Sarasvati is a goddess of primary importance. She is accepted by Hindus as the goddess of learning, the arts, and scholarship. However, Sarasvati’s nature is far more complex and her mythology more interesting than is widely known.
Sarasvati, whose name means “flowing” and “watery,” has been associated with an ancient river that was quite important in the Vedic period but eventually dried up because of a desertification that was occurring in the region. During the early Vedic period Sarasvati was associated with Agni, as one of the three flames of his fiery tongue (along with Ila and Bharati) or as his wife. In the multiple traditions reflected in the earliest Vedic hymns, Sarasvati next became the partner of Indra and then the Asvins, the twin physicians of the devas (gods). Sarasvati healed with her purifying waters, and her banks were particularly sacred for the Brahmanical animal sacrifices of that period. Ram and ewe were her favorite offering. In a time of intertribal warfare she granted absolution from the worst of Aryan crimes, brahmanicide (brahma-hatya).

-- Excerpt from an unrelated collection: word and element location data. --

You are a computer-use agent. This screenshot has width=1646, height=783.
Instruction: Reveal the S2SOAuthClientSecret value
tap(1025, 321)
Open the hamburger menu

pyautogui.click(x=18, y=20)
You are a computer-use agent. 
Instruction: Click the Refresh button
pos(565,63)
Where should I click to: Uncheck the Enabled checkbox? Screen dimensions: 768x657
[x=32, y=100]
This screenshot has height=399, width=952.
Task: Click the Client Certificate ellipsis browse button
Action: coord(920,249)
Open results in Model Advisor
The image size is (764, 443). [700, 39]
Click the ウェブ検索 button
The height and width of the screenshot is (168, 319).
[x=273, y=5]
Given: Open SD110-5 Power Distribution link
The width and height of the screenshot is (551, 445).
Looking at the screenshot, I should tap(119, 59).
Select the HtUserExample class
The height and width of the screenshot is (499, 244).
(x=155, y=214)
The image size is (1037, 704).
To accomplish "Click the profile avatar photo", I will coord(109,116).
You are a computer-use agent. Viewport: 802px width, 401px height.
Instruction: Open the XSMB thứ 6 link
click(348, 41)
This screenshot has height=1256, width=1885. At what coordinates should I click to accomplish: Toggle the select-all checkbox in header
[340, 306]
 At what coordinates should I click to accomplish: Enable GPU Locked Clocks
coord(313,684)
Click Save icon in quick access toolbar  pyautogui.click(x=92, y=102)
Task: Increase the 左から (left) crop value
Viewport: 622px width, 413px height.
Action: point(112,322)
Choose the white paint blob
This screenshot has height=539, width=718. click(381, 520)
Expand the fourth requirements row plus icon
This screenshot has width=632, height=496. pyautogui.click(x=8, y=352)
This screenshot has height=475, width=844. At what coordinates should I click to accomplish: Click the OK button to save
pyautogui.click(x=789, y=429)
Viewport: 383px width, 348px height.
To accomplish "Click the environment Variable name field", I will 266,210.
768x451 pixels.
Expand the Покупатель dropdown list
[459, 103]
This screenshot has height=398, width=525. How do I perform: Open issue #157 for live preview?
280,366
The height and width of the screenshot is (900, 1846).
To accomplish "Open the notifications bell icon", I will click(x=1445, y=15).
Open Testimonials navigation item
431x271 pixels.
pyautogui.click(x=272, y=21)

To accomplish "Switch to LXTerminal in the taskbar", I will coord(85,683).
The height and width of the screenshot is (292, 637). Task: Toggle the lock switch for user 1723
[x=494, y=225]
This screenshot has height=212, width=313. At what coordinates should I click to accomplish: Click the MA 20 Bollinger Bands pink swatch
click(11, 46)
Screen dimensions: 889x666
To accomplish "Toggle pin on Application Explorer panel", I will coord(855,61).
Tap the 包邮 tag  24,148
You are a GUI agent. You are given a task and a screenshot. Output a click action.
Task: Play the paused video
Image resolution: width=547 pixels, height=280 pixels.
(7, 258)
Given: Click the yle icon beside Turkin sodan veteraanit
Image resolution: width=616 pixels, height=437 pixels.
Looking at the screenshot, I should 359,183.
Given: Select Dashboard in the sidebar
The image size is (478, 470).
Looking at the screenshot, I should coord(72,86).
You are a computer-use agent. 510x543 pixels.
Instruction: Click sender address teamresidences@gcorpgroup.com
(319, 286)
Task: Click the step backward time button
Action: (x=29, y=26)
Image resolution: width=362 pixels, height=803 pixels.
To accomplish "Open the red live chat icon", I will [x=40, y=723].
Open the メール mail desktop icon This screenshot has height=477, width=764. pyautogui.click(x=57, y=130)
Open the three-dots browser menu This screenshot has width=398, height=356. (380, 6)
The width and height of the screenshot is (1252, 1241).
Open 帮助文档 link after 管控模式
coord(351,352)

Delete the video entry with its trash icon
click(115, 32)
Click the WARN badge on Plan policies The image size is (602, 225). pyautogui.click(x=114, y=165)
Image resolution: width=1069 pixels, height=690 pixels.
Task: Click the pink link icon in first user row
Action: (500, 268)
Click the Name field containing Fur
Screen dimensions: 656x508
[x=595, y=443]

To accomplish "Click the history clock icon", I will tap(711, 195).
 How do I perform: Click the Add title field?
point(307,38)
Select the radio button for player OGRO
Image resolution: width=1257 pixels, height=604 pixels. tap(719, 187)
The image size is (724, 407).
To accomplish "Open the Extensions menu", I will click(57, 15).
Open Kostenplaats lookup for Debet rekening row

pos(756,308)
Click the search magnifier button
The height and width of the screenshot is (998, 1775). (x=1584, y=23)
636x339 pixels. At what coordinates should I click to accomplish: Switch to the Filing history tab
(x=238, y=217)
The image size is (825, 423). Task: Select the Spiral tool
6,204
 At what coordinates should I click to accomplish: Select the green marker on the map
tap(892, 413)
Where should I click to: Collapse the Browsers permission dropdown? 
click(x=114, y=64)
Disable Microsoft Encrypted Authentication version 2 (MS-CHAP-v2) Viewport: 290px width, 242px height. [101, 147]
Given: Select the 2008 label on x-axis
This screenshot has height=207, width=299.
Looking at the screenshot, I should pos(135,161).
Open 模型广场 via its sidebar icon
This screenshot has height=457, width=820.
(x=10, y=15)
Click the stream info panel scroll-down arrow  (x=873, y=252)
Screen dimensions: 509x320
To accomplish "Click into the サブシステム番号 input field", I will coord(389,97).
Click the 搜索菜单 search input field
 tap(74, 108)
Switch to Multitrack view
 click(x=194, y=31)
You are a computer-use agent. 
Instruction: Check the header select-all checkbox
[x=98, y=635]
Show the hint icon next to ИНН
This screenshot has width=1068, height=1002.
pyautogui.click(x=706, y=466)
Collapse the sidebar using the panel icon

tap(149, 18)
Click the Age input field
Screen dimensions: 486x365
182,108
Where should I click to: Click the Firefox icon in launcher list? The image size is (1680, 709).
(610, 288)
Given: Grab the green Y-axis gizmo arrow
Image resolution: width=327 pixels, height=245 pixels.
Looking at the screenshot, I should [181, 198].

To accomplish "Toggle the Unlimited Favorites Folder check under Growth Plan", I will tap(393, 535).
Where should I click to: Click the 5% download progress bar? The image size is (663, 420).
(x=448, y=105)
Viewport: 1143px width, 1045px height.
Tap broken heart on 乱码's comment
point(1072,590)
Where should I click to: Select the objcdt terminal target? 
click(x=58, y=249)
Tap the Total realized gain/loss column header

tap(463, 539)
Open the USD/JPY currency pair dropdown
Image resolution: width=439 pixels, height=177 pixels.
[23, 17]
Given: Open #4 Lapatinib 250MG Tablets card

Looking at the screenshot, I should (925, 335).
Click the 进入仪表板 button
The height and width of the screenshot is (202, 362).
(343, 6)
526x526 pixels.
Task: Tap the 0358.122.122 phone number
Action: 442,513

From the earliest hymns Sarasvati was associated with knowledge and learning, and in the Yajurveda she was identified with Vac, goddess of sacred sound. In the Brahmanas Sarasvati had become the wife of Brahma, at a time when his cult was the strongest—before Buddhists and Jains made Brahma the chief target of their anti-Vedic, anti-deva message. But Sarasvati survived these attacks, even finding a place of honor in these heterodox and heteropraxy traditions.
Sarasvati, goddess of music, literature, and learning, was wife of Brahma but increased in popularity and importance. (TRIP)
In the Puranas Sarasvati was made the daughter of Brahma, being born from his face, and charged him either with lust or incest in his desire of her. Brahma grew heads in each direction because he could not keep his eyes off Sarasvati. When Brahma was totally discredited, Sarasvati became the spouse of Vishnu— or for most Hindus, a goddess without a husband, worshipped separately, clad in white and sitting on a white lotus—and on the tip of the tongue of students and scholars who worshipped her. Her vina (lute), a manuscript, a white lotus, and a rosary or a water vessel adorned her hands. At her side was her vehicle (vahana), a swan (hamsa) or (rarely) a ram.
In the Mahabharata Sarasvati had a son named Sarasvata, whom she kept alive during a twelve-year drought by feeding him her fish. He had the strength to keep the Vedas alive when other brahmins became too weak to remember them.
Several Puranas described the constant quarreling of the three wives of Vishnu: Sarasvati, Lakshmi, and Ganga. Finally Vishnu gave two away—Saraswati to Brahma and Ganga to Siva.
Currently, Sarasvati is especially celebrated on the ninth day of the Navratri festival (also called Durga Puja) with rice and barley offerings. Invocations to her call her by several other names: Gayatri and Savitri.